Следовательно, введение частотной модуляции несущей ограничивает снизу шумовую полосу системы ФАП, что резко снижает чувствительность разведприемника.The frequency modulation of the reference oscillation is monitored by the phase response system similar to the Doppler frequency shift. Known [Digital phase synchronization systems. Ed. M.I. Zhodzishsky. M .: Sov. Radio, 1980, p. 166], that to track the change in the carrier frequency with a speed F ' _{d of} the second-order phase-first-phase-angle system

Therefore, the introduction of carrier frequency modulation limits the bottom noise band of the FAP system, which drastically reduces the sensitivity of the reconnaissance receiver.

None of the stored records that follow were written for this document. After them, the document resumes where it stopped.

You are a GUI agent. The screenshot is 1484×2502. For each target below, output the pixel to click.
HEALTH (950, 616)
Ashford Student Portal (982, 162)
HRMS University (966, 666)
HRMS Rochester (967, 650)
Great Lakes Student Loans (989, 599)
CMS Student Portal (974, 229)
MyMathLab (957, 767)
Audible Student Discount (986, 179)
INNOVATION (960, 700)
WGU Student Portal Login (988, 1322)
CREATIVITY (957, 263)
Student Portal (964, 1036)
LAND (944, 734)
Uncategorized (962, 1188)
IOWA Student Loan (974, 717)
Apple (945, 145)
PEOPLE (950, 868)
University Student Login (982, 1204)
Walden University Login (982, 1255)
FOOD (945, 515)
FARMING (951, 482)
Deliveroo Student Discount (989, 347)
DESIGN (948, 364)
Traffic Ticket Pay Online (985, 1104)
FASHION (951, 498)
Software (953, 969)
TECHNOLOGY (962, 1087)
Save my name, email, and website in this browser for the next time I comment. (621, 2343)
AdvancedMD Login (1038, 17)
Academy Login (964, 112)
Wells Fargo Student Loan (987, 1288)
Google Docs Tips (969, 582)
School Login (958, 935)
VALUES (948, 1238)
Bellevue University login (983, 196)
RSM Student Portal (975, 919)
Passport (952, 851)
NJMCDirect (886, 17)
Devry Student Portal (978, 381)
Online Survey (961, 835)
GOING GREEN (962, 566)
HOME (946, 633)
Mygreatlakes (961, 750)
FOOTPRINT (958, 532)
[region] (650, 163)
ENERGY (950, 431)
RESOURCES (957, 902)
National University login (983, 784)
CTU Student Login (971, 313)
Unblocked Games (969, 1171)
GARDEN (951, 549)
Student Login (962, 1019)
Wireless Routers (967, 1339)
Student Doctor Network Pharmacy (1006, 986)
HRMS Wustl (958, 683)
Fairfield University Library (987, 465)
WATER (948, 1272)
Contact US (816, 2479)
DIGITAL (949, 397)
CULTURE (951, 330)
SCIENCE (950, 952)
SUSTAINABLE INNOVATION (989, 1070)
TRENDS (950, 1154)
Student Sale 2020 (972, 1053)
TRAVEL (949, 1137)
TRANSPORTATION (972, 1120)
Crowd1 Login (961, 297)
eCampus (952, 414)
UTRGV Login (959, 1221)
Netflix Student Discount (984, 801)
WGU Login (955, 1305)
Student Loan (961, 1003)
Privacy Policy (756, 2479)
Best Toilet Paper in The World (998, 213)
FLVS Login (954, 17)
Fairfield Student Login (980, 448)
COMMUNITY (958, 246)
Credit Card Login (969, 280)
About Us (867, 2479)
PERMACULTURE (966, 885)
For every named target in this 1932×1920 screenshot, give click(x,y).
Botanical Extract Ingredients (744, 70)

Obviously, in the synchronism mode, in the absence of an information signal, the voltage at the input of the common-mode filter most of the time (when the phase of the quasi-noise carrier is within ± π / 2 will be positive. Computer simulation results confirm this conclusion. Figure 4a shows the voltage at the output of the common-mode channel in the absence of the information signal. The information symbols having a relatively large duration T _and will be allocated Kostas circuit correctly. 4B shows a filter output signal to inphase Nala and 4B - the output of the integrator with reset.

 In a reconnaissance receiver constructed according to the Pistolkors scheme, when the frequency is doubled, the phase distribution function becomes uniform in the interval ± π, which indicates the absence of a spectral component at the doubled carrier frequency (Fig. 5). Thus, a sinusoidal carrier, even in the absence of manipulation, is not distinguished by a reconnaissance receiver constructed according to the Pistolkors scheme.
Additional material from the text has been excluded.